NotSayingImBatman Sun 02-Nov-14 10:35:05

Sorry Lucky, reading that back it sounds snippy, which wasn't my intention.

hollie84 Sun 02-Nov-14 10:36:11

I think you need to leave it until you feel able to cope with it.

However, nursery won't do it for you.

Could your DH take a week's holiday to get it started at home?

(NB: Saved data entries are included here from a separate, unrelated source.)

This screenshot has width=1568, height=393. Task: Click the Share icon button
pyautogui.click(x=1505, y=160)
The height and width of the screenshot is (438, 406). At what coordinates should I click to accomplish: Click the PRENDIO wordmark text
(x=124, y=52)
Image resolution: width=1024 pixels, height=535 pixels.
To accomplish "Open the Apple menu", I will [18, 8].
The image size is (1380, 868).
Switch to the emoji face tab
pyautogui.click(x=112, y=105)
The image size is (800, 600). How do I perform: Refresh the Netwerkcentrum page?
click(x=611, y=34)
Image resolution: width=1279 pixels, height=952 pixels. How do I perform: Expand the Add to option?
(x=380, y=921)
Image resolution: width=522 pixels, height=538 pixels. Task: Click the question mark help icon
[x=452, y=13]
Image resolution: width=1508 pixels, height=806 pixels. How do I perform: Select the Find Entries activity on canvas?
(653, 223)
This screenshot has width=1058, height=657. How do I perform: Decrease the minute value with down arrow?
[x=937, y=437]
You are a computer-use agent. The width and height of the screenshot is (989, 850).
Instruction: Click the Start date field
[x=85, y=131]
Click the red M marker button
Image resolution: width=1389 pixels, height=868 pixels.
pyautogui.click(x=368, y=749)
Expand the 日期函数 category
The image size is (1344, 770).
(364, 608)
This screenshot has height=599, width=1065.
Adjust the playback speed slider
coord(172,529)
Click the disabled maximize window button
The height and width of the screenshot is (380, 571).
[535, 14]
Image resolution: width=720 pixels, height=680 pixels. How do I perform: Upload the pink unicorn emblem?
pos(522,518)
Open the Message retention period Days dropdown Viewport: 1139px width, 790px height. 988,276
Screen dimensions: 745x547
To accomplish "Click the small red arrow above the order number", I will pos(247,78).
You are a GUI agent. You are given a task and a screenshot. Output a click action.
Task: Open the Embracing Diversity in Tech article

MrsSpencerReid Sun 02-Nov-14 10:37:16

My ds is a similar age to yours and I have no intention of potty training him soon, he has shown fleeting interest in the potty but this is lead by him not me, I also have pnd but am doing ok on meds ATM so can sympathise with it being one thing too much!! I also don't think there is anything wrong with waiting till he is in full time nursery as long as you are prepared to carry it on when he is at home until he cracks it. Good luck grin

NotSayingImBatman Sun 02-Nov-14 10:37:38

I know that seasons. We had talked about the pants,he picked them, he decided when to wear them and which pair to wear. We talked about how if he needs a wee he should tell mummy or daddy. I asked if he needed a wee before we put them on and sat him on the loo for a few minutes. I promised chocolate buttons for a successful wee. And he still waited until the pants were on, climbed on me and then pissed on me.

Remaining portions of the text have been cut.